= Marcus Junius Brutus (tribune 83 BC) =

Roman politician and soldier

Marcus Junius Brutus (died 77 BC) was a plebeian tribune of the Roman Republic in 83 BC and the founder of the colony in Capua. He was an associate of Marcus Aemilius Lepidus, who led a revolt against the senate after the death of Sulla. He was captured by Pompey and treacherously executed. He was the father of a homonymous son, who assassinated Julius Caesar in 44.

== Biography ==

He served as tribune of the plebs in 83 BC. During his year, he passed a bill establishing a colony at Capua. François Hinard, in Les proscriptions de Rome républicaine, argues that this Brutus was proscribed in the Sullan proscriptions but survived through the dictatorship by taking refuge in Gaul.

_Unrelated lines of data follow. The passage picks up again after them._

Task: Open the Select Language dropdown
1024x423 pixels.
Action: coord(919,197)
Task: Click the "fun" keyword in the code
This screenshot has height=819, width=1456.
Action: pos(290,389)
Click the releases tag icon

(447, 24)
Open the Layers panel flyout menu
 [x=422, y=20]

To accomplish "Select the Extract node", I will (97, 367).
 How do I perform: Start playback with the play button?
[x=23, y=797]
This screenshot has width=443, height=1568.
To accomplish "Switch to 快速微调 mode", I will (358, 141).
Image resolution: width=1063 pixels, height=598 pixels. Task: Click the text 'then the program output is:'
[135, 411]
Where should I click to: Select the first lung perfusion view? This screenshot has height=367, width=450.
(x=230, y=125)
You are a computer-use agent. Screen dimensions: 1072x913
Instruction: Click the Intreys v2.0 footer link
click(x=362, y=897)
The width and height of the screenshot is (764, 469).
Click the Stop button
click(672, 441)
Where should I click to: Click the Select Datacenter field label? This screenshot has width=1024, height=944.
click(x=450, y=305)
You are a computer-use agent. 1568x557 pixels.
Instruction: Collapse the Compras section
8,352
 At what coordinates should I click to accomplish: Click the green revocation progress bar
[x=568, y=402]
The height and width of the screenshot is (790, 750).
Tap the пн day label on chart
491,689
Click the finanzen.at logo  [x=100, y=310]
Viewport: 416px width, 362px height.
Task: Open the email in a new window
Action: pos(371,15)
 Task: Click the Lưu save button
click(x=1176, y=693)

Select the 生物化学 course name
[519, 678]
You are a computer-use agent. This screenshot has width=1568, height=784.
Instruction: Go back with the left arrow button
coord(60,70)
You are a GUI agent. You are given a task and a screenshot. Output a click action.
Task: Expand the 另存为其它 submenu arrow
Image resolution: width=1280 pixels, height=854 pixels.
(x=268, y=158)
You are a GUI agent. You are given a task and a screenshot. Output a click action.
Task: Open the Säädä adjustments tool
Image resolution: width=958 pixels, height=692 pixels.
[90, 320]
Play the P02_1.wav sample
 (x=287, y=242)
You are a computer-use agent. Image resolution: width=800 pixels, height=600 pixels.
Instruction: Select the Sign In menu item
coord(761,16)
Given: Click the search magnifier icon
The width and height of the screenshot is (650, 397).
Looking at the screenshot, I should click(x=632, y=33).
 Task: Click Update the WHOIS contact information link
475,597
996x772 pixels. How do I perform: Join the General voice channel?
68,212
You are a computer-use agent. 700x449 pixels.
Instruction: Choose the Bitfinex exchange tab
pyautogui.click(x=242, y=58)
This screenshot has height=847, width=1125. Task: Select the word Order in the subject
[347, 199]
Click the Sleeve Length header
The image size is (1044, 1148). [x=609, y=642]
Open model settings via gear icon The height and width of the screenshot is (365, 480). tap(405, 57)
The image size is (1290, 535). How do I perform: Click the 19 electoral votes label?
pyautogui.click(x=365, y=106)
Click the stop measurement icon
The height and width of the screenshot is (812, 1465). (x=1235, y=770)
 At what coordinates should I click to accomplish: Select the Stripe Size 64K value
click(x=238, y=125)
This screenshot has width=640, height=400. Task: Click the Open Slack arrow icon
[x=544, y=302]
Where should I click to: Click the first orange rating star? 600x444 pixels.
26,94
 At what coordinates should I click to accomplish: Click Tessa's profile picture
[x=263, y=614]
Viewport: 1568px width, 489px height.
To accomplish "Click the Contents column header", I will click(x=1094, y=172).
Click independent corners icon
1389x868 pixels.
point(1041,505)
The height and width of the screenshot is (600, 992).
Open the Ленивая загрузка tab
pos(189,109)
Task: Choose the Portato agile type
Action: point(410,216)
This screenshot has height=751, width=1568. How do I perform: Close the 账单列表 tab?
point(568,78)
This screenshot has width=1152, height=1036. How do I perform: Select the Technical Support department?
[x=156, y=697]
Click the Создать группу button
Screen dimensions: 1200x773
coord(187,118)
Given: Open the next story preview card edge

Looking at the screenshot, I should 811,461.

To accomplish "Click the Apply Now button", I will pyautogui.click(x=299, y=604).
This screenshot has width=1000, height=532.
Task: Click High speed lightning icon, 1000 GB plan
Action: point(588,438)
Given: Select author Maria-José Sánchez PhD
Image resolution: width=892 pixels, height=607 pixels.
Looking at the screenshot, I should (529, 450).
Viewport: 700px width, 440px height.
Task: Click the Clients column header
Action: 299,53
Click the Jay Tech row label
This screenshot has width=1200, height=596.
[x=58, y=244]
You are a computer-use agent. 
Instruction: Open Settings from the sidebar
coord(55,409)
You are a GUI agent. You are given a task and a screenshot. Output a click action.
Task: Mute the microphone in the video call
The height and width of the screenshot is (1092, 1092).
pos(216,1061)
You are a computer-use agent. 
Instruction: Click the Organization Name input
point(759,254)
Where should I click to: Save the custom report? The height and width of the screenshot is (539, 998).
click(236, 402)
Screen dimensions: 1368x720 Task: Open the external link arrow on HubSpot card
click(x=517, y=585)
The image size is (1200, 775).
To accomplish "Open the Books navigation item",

In 77 BC, Brutus was stationed, probably as a legate, under Lepidus in Cisalpine Gaul. He was allied with Marcus Aemilius Lepidus, who as consul was agitating against Sulla's constitutional settlement, advocating for the victims of the proscriptions, and opposed a state funeral for Sulla. Lepidus turned to violence and raised an army against his consular colleague Quintus Lutatius Catulus when Catulus successfully blocked his proposals. There is no evidence that he held the praetorship.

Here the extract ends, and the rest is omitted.